为了揭开这个谜团，欧洲分子生物学实验室（European Molecular Biology Laboratory）的研究人员踏上了探索之旅。他们深知，解答这个问题对于深入理解细胞分裂的基本过程、遗传信息的传递机制以及相关疾病的发生发展至关重要。经过不懈努力，他们的研究成果发表在顶尖学术期刊《Cell》上，为该领域带来了新的曙光。

在研究过程中，研究人员主要运用了纳米级 DNA 追踪技术（LoopTrace）和聚合物模拟这两种关键技术。通过设计针对特定染色体区域的 FISH 探针库，他们能够在单个分裂细胞中对基因组 DNA 进行多尺度追踪；同时，借助聚合物模拟，他们基于实验数据构建模型，探究染色体结构的形成机制。

研究人员首先进行了从间期到中期的多尺度 DNA 追踪。
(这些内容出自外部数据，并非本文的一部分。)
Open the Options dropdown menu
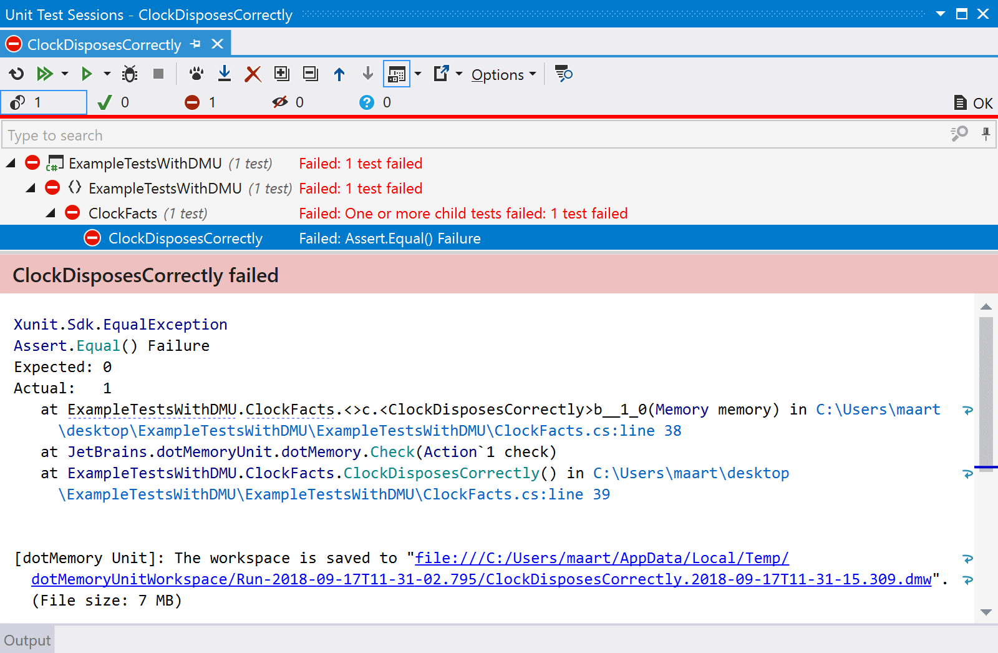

他们选择了人类染色体 2 和 14 作为研究对象，设计了不同分辨率的 FISH 探针库，对整个染色体、亚染色体区域进行追踪。结果发现，在有丝分裂过程中，染色体的结构发生了显著变化。间期时，染色体呈现出典型的椭球形区域，DNA 环结构与已知的拓扑相关结构域（TADs）相符；进入有丝分裂后，小环簇消失，取而代之的是可变位置且越来越多的回折 DNA 环，染色体逐渐个体化，最终在中期形成紧凑的杆状结构。通过对大量有丝分裂阶段单细胞的 3D 追踪数据进行分析，研究人员还发现，有丝分裂染色体的环数量和大小从前期开始显著增加，随后环的嵌套现象增多，这与凝缩蛋白 I 的结合时间相吻合，同时伴随着回转半径的减小，表明环尺度的压缩主要发生在前中期。

接着，研究人员对有丝分裂染色体的缩放特征进行研究。通过绘制不同基因组尺度下染色体 DNA 的成对欧几里得距离与基因组距离的关系图，他们发现有丝分裂染色体在 200kb 至 1Mb 尺度上表现出更高的压缩程度和更低的缩放指数，并且在 6 - 8Mb 处出现特征性的缩放 “低谷”，这表明染色质在该尺度下发生了更多的回折。这种缩放 “低谷” 在前期和中期尤为明显，且在全染色体尺度上也存在，是一种普遍的结构特征。

随后，研究人员探究了凝缩蛋白对有丝分裂染色体结构的影响。他们通过耗尽 HeLa Kyoto 细胞中的凝缩蛋白亚基 SMC4，发现凝缩蛋白的缺失导致单个有丝分裂环及其嵌套现象显著减少，染色体的特征性 6 - 8Mb 缩放 “低谷” 消失，染色体的整体压缩程度也受到影响，不再呈现典型的杆状结构。这表明凝缩蛋白对于有丝分裂染色体的结构形成至关重要。

为了进一步理解有丝分裂染色体的形成机制，研究人员构建了聚合物模型。他们基于实验数据，模拟了凝缩蛋白驱动的环挤出过程。结果发现，该模型能够很好地拟合实验数据，表明凝缩蛋白驱动的环挤出足以产生实验观察到的有丝分裂染色体折叠和整体形状。模拟还显示，凝缩蛋白 II 能够挤出平均 6 - 8Mb 的重叠环，这些环的大小和重叠性质直接解释了观察到的缩放最小值；而凝缩蛋白 I 则导致小环嵌套在大环内，增加了 DNA 密度和环的自排斥，从而使染色体杆状结构更加稳定。此外，模型还预测了凝缩蛋白 I 和 II 在染色体中的定位，与之前的实验结果相符。

最后，研究人员研究了染色质修饰对染色体结构的影响。他们以组蛋白去乙酰化酶抑制剂曲古抑菌素 A（TSA）处理细胞，模拟染色质修饰的变化。实验结果表明，TSA 处理导致染色质整体解压缩，但凝缩蛋白驱动的结构特征如环的丰度、大小和嵌套等并未改变，特征性的缩放 “低谷” 依然存在。这说明染色质修饰主要影响染色体的整体压缩程度，而不影响凝缩蛋白驱动的环组织。

综上所述，该研究通过纳米级 DNA 追踪技术和聚合物模拟，揭示了有丝分裂染色体的自组织机制。研究表明，凝缩蛋白驱动的环挤出和 DNA 的自排斥相互作用，是有丝分裂染色体形成特征性杆状结构的关键。这一研究成果为深入理解细胞分裂过程中遗传信息的传递提供了重要依据，也为相关疾病的研究提供了新的视角。未来，研究人员将继续探索在不同细胞类型和生理条件下，这一机制的普遍性和变化规律，进一步完善对有丝分裂染色体结构和功能的认识。